[Stored data entries]
Segment Open

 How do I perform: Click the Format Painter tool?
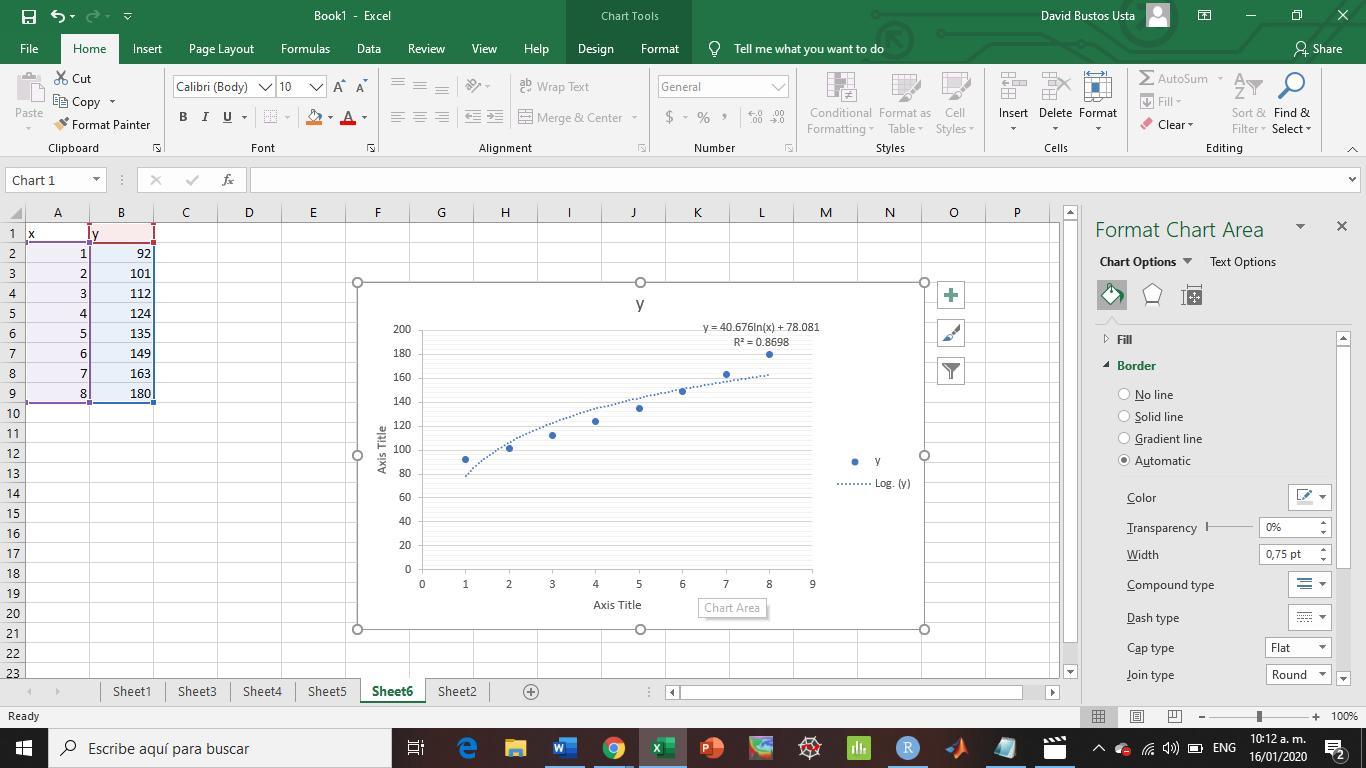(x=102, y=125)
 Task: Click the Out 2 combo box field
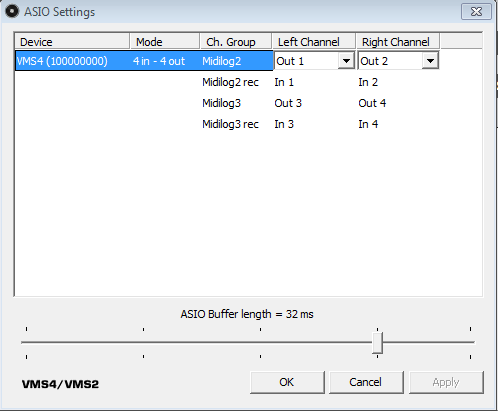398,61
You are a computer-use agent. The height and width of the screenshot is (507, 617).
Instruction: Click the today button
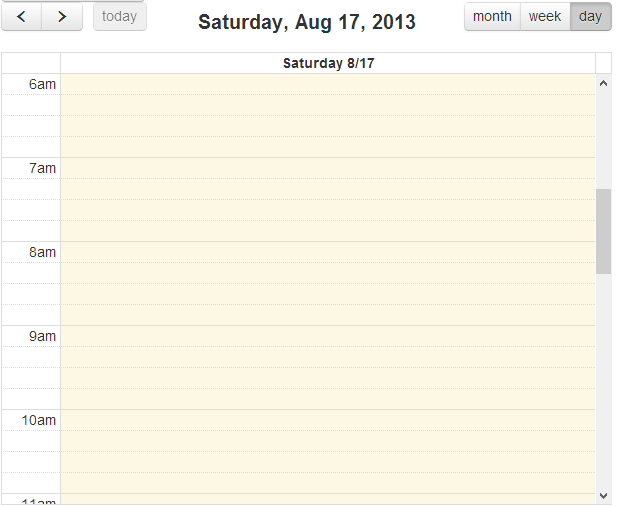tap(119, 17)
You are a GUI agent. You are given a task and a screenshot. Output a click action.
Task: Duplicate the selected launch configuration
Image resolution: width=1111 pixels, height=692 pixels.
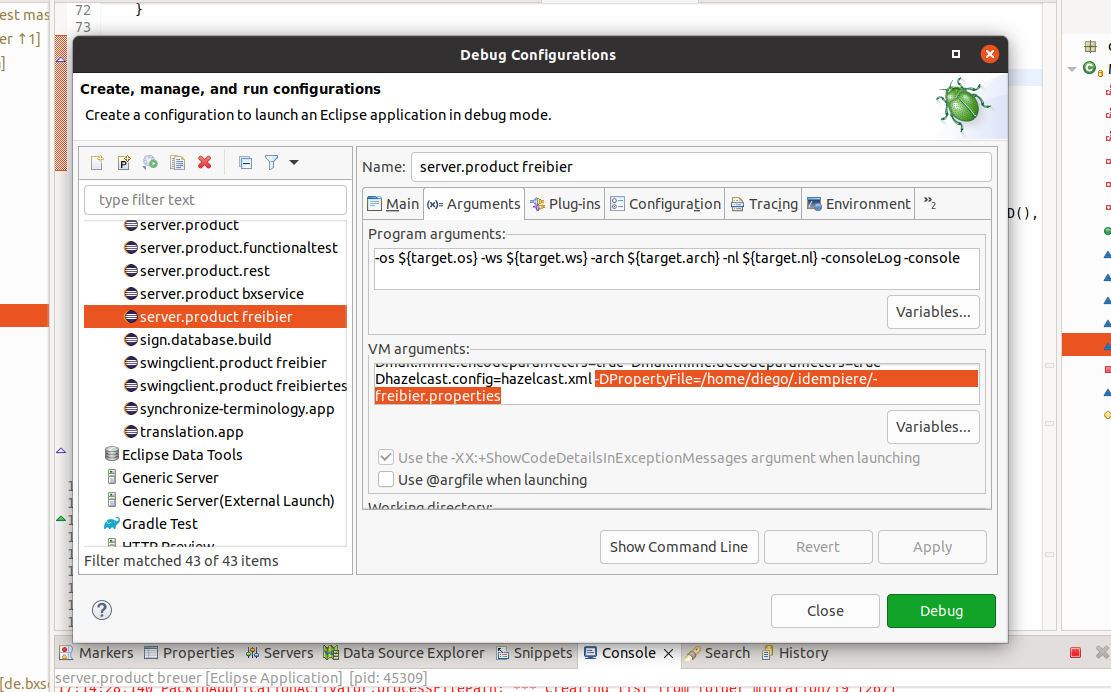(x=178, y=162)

Segment Closed

## Assignment:
Repeat all the data as it stands, dropping any images it holds.

## Response:
 How do I perform: Click the Format Painter tool?
(x=102, y=125)
 Task: Click the Out 2 combo box field
398,61
You are a computer-use agent. The height and width of the screenshot is (507, 617).
Instruction: Click the today button
tap(119, 17)
You are a GUI agent. You are given a task and a screenshot. Output a click action.
Task: Duplicate the selected launch configuration
Image resolution: width=1111 pixels, height=692 pixels.
(x=178, y=162)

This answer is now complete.